В самом деле, из-за чего приходят в отчаяние, гибнут Ларсен, Гальвес, Кунц? Из-за того лишь, что их призрачное жалованье никогда не превратится в реальность? Вроде бы да, из-за этого. Но в подтексте их разговоров, размышлений, поступков скрыто несравненно большее. Речь идет об осмысленности их жизни, о том, чтобы служить не фикции, а настоящему, полезному, развивающемуся делу. Оттого и тешит себя Ларсен полулегендарными историями о спасенных и возрожденных судах.
И, подобно верфи, все вокруг Ларсена осязаемо конкретно — и символично. Дом Петрусов, высоко поднятый на цементных столбах, украшенный мраморными статуями, для Ларсена означает богатство, респектабельность, максимальный выигрыш в затеянной им игре. Но это не успех, а мираж успеха — дом холоден и пуст, обречен на продажу, а может быть, и на слом, жизнь теплится лишь внизу, в комнатке служанки Хосефины. И наоборот, в маленьком домике на берегу реки, где разожженный очаг, дымящаяся пища, ласковые пушистые собачки, вокруг жены Гальвеса сосредоточено все простое, человечное, согревающее и поддерживающее жизнь.

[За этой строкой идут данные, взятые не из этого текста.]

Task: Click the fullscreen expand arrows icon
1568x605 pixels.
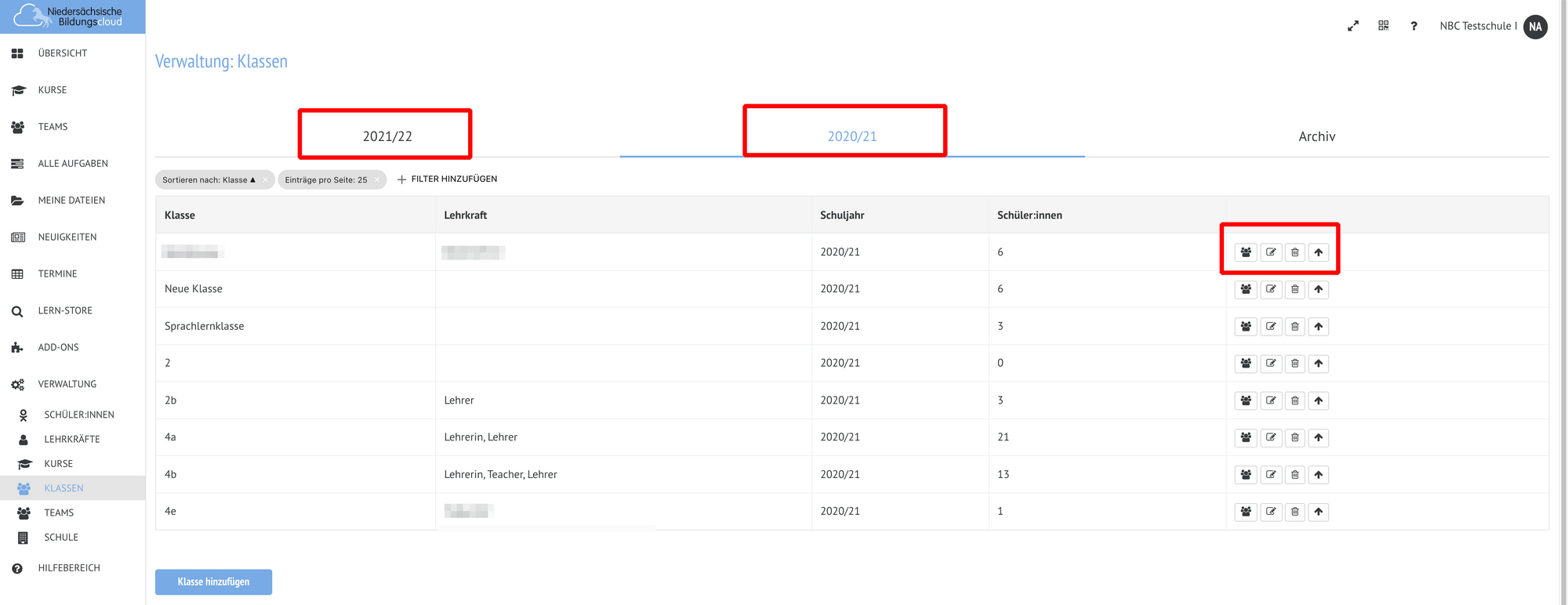Action: [1353, 26]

Символичен, и притом многозначно символичен, карнавал в финале «Короткой жизни». Это и вообще жизнь: пока она продолжается, человек не теряет надежды, борется, любит, испытывает счастье, хотя знает, что часы неумолимы и наступит такое утро, когда все границы для него будут закрыты и все маски сорваны. Но карнавал — прежде всего искусство: отсюда театральные переодевания, маски, позволяющие перевоплотиться, прожить множество чужих жизней за день, за час, ускользнуть от обыденности, забыть о поражениях.
В одной из бесед Онетти так прокомментировал духовный путь Браузена: «Внезапно он открывает для себя чудо: писать — значит стать богом… Или скажем проще — индивидуум вдруг обретает власть. Обретает власть одним словом, каким-нибудь эпитетом изменить чью-то судьбу. Вот что происходит с несчастным бедняком Браузеном, и когда он открывает эту свою власть, он пользуется ею, чтобы сбежать в свой вымышленный мир».

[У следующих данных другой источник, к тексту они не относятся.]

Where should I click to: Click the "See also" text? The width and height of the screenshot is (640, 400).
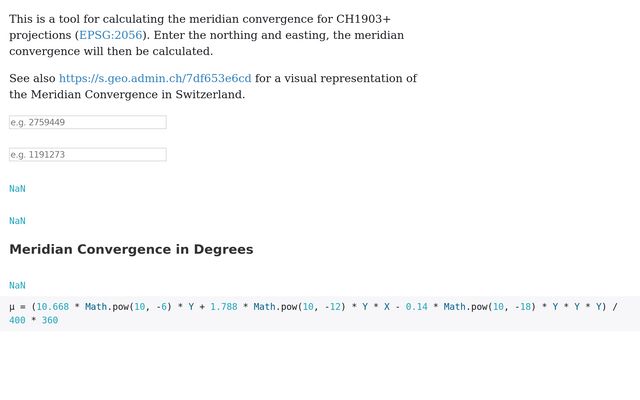pos(32,78)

Только в искусстве, в воображаемой жизни Диаса Грея, Браузен может осуществить свою жажду приключений, могущества, новой и чистой любви, оставив незамкнутым, открытым финал. Ведь в воображаемой жизни есть, казалось бы, все то же, что и в двух реальных: усталость, бессилие перед чужой волей, грозящее наказание. Но Браузен — Диас Грей властен остановить мгновение, когда оно действительно прекрасно — мгновение борьбы и любви. Значит, итог духовной одиссеи онеттианского героя в том, что другая жизнь — это миф, претворяемый воображением в искусство, а в реальности все определенно, неизменно и неподвластно человеку?
6
Нет, это еще не окончательный итог, не последний ответ. Писатель сопереживает, сочувствует герою, но смотрит на него со стороны, судит и нас побуждает судить.

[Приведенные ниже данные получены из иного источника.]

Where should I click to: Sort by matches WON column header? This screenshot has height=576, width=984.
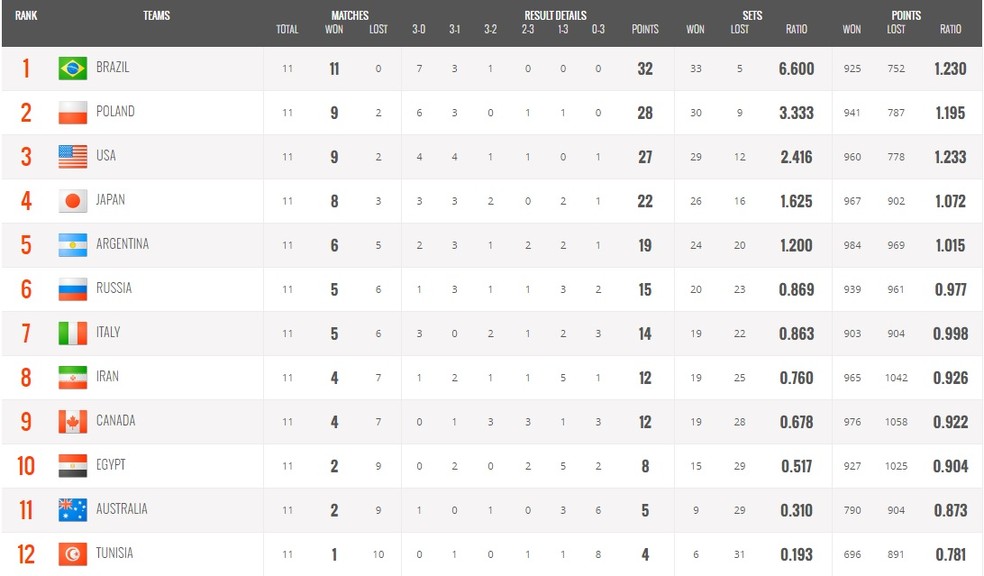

Герои Онетти тоскуют по братству. Это слово, чересчур громкое для онеттианского словаря, все же иногда стыдливо-целомудренно мелькает в мыслях персонажей. Братство помогает жить Штейну и Мами — братское, товарищеское в их отношениях гораздо прочнее и нужнее обоим, нежели былая плотская связь. Братство обещает жена Гальвеса своим мудрым пониманием, своей тихой и надежной преданностью Гальвесу, нищему домашнему очагу. Быть может, братство спасло бы и ее и Ларсена, если бы Ларсен не испугался родов, появляющегося на свет ребенка как новой ловушки. И Браузен отлично понимает, что именно братство, неэгоистичная, отрешенная от наслаждения любовь нужна сейчас Гертруде, только он не может пробудить ее в себе и притворяется, а Гертруда чувствует фальшь и великодушно избавляет мужа от лжи, выдумав охлаждение. И оттого чувствует облегчение, когда арест как бы снимает с его совести груз невыполненного долга. И Ларсену, и Браузену, и мужу «такой печальной» — им всем не хватает этой капли братской, самозабвенной любви к другому человеку. Вот и получается, что в повествовании их фигуры бледнеют и стушевываются рядом с такими бесхитростными, смешными, даже нелепыми существами, как Мами, жена Гальвеса, служанка Хосефина, молча оберегающая свою слабоумную хозяйку. Не будь их, жизнь в зловонной атмосфере разрушающегося мира стала бы нестерпима.